The Collector, 2
4.18.2013. Yesterday when I was reflecting on Fred Baekeland's* analysis of art collectors, I found myself skipping through the passages that sounded too psychoanalytic. They felt old-fashioned and based on a deficit model. (What's your problem that you collect art? What neediness are you compensating for?) So I went searching for something a little more anthropological and/or philosophical. What's going on between the collector and his things? And what might be going on even for the collector's apprentice (me), when the most pedestrian effort to document an old artifact can result in a "sparkly moment" of insight and connection?
I found Evocative Obects: Things We Think With by Sherry Turkle (2011), a collection of essays by various authors on the way we interact with our things. In her introductory article, Turkle points out that Western devotion to the high calling of formal abstract thinking prevented acknowledging the power of concrete objects in sophisticated adults till the 1980's.

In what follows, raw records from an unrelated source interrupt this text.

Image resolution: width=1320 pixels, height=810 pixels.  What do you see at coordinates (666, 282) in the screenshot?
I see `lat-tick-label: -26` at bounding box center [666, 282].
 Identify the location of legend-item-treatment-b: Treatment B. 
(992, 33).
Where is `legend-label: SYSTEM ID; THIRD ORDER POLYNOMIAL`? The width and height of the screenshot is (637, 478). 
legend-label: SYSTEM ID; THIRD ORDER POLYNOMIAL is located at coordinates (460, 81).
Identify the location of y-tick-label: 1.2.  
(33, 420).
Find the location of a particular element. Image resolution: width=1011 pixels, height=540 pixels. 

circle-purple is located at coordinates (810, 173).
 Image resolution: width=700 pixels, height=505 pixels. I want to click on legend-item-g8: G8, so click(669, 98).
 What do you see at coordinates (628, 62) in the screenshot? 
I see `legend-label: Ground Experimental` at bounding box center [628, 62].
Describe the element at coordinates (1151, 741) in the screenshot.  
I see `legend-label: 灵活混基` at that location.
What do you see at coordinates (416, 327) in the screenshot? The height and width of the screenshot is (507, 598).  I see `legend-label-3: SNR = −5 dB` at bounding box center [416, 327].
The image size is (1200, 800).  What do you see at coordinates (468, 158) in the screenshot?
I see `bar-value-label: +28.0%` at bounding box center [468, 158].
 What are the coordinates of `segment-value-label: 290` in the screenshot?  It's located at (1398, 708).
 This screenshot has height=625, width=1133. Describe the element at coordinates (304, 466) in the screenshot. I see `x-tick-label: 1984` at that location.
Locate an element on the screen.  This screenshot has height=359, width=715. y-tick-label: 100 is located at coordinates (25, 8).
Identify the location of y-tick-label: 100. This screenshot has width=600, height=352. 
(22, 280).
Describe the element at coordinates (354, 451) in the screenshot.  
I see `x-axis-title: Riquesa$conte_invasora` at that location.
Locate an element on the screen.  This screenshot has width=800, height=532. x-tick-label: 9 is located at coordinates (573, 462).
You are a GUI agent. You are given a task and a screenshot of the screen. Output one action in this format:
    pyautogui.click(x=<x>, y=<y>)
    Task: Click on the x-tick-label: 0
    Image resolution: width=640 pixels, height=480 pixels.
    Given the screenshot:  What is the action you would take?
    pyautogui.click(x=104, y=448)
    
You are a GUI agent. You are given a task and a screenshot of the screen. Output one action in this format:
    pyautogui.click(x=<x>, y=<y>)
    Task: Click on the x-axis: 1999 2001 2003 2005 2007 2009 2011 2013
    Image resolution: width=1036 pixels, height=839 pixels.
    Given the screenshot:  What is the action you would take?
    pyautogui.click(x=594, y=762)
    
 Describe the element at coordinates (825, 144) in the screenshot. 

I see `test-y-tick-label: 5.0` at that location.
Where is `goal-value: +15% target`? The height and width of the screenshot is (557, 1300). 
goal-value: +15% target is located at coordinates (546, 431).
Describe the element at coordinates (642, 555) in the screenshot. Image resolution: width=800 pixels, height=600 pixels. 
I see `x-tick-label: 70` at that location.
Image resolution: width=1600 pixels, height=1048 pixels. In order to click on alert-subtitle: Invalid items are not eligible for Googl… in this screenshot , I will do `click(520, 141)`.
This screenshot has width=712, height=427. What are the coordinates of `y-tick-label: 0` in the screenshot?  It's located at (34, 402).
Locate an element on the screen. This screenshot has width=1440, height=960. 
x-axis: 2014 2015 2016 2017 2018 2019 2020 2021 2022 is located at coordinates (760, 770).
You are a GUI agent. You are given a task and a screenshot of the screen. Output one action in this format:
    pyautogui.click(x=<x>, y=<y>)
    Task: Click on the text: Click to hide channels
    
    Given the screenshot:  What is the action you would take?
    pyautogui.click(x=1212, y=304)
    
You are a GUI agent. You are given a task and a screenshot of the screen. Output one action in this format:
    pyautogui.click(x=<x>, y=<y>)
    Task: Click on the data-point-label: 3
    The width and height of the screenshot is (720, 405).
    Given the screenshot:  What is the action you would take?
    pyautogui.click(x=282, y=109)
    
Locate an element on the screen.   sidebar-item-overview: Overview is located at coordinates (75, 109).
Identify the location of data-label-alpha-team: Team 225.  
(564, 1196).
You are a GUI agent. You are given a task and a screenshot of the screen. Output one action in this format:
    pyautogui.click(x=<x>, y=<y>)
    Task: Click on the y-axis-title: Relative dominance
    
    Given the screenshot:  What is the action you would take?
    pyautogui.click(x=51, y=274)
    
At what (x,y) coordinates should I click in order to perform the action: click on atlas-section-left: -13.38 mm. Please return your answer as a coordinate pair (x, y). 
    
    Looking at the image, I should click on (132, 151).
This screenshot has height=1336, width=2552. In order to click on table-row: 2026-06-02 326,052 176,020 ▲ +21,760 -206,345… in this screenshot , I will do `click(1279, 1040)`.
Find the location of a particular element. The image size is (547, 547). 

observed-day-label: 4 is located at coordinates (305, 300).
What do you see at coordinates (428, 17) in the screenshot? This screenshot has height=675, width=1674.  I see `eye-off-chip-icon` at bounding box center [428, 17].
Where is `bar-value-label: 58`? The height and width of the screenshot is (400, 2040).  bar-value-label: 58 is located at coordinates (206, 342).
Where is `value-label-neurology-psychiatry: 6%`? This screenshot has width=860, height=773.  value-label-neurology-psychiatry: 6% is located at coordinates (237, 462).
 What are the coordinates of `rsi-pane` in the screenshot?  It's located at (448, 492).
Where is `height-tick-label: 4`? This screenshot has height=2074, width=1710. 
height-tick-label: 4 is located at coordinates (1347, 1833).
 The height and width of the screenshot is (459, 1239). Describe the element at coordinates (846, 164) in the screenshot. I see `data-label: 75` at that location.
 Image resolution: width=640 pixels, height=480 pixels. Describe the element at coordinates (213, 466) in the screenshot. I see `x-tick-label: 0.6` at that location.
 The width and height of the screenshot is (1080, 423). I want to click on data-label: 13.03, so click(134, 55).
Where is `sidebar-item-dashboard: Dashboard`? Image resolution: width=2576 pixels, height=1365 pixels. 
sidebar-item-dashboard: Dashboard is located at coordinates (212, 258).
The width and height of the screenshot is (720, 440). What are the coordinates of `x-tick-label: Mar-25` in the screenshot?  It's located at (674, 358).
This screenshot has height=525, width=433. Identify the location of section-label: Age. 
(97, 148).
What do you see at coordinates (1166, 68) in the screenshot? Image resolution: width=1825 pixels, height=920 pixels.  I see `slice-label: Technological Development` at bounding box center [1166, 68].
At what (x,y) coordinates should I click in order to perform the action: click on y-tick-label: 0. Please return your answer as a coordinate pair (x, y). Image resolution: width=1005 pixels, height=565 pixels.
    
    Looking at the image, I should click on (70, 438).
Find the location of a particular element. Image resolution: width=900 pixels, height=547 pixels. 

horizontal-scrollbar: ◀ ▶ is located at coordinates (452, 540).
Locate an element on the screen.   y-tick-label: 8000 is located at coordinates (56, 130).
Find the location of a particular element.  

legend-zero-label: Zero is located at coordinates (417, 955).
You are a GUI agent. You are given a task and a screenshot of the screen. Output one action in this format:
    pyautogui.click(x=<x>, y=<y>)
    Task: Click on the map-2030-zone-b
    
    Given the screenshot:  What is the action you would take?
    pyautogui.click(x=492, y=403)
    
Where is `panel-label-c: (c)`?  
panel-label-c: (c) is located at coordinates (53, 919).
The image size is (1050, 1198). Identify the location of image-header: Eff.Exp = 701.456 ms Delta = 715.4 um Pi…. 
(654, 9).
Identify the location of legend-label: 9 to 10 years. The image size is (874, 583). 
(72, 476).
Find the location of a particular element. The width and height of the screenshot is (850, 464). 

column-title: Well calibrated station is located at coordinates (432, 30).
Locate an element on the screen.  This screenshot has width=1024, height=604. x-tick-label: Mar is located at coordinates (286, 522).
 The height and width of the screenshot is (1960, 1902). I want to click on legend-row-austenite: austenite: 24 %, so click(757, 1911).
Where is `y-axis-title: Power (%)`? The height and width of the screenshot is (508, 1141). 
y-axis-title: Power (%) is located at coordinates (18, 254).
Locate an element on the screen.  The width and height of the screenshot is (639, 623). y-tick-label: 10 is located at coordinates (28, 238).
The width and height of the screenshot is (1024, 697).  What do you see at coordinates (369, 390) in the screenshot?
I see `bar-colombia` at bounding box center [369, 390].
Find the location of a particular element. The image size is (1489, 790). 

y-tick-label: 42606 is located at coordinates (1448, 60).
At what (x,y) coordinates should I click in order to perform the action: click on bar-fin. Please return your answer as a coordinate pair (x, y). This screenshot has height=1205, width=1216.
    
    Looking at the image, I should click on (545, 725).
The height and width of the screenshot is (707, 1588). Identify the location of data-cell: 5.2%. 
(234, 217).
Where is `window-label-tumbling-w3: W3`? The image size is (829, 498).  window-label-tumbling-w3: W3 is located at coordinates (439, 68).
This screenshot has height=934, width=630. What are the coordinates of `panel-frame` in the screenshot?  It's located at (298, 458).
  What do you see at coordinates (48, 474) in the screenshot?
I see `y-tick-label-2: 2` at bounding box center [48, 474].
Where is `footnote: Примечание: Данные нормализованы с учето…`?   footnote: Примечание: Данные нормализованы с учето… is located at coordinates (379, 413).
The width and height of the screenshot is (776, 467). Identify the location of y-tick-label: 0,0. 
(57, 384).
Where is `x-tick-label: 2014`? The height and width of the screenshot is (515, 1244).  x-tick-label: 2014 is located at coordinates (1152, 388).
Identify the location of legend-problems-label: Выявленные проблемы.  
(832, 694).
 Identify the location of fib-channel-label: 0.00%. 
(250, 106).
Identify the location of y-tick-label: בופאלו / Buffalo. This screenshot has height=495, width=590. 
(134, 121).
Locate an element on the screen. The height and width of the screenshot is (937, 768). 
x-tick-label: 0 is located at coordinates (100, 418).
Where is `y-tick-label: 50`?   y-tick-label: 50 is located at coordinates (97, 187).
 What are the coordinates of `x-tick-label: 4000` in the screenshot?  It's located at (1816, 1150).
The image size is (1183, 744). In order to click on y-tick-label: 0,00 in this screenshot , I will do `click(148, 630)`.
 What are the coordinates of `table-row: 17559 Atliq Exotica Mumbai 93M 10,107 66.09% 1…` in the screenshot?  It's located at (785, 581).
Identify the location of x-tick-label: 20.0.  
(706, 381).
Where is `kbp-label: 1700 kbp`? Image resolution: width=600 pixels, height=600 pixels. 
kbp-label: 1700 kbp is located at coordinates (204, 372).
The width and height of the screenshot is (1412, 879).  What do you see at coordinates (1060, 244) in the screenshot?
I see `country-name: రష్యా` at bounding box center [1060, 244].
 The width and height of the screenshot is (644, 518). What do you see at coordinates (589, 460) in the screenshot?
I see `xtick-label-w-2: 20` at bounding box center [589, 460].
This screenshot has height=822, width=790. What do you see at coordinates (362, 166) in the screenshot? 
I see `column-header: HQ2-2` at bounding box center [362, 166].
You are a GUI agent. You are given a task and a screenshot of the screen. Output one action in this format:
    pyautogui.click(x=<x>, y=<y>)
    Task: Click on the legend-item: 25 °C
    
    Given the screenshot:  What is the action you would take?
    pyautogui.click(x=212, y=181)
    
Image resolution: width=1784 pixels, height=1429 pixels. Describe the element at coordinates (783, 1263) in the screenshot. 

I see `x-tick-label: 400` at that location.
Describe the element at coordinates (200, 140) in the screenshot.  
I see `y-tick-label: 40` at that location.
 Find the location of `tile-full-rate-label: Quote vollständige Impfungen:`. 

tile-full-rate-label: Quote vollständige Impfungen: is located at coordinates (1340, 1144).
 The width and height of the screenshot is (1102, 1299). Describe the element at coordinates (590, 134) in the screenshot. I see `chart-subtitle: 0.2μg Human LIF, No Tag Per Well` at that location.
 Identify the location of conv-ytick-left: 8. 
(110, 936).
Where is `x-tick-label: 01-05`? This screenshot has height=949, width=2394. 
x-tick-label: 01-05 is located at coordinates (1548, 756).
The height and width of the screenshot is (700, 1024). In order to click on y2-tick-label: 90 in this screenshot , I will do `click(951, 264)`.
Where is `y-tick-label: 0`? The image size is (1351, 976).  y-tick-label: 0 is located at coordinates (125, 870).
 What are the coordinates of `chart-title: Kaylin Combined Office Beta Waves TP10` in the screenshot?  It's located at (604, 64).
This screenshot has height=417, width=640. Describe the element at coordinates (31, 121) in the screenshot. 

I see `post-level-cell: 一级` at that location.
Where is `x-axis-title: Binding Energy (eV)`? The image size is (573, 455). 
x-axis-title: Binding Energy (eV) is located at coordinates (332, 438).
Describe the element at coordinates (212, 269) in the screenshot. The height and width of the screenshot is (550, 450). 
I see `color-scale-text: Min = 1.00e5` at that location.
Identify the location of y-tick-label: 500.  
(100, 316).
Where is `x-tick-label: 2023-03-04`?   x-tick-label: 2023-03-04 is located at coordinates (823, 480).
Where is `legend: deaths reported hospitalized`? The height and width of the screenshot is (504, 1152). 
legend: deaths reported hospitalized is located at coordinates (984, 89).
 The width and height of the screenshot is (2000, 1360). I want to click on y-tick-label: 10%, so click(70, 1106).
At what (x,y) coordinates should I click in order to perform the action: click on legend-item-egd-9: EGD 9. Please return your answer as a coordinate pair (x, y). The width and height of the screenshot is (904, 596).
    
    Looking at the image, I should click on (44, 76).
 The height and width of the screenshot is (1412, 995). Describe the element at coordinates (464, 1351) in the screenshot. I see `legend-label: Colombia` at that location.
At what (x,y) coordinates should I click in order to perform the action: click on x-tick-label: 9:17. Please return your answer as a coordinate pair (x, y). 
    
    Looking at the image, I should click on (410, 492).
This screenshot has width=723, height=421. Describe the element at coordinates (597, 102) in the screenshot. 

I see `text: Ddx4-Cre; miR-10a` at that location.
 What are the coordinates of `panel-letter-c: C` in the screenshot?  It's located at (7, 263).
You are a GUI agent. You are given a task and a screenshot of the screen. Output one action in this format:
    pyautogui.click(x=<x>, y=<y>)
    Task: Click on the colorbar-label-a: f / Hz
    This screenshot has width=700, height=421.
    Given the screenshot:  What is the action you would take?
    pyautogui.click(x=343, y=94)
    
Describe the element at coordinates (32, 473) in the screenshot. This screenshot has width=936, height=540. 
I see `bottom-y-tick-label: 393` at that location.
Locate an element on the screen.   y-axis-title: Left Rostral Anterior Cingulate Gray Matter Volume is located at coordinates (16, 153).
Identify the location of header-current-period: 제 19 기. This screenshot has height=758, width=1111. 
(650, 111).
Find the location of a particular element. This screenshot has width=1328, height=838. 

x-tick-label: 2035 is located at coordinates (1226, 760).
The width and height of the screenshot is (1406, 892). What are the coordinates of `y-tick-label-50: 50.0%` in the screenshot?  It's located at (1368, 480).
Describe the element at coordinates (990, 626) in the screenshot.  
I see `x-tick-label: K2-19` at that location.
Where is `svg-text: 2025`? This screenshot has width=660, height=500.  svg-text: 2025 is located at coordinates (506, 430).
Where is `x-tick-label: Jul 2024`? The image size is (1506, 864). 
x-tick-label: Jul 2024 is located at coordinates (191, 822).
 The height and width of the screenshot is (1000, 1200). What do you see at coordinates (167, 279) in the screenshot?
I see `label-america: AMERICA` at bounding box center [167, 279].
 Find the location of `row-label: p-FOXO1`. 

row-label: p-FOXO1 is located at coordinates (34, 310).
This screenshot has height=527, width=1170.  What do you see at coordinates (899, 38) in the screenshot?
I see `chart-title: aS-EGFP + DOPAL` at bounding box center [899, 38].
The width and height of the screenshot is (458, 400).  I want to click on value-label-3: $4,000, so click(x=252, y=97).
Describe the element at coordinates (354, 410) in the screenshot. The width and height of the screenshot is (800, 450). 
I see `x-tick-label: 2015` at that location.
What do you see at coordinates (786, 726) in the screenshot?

Turkle suggests that in the 21st century we can now be more comfortable talking about our relationship to things as "companions to our emotional lives" and as "provocations to thought." And of course, the two are inseparable: "We think with the objects we love; we love the objects we think with."
Dr. Baekeland observed this connection in his study: his collectors' collections engendered both scholarly activity (avid reading) and emotional states (willingness to sacrifice anything to add an item they'd fallen in love with to their holdings).
So my conclusion is that being a collector (discriminating, organized, enthusiastic) is an incredibly enriching experience. It add layers and dimensions to our practical, workaday lives, much like religious practice does. It appeals to our whole selves: brain, heart, gut... I wonder if children should be encouraged and coached to start collections -- it might be one of those "character-building" activities, like team sports and scouting.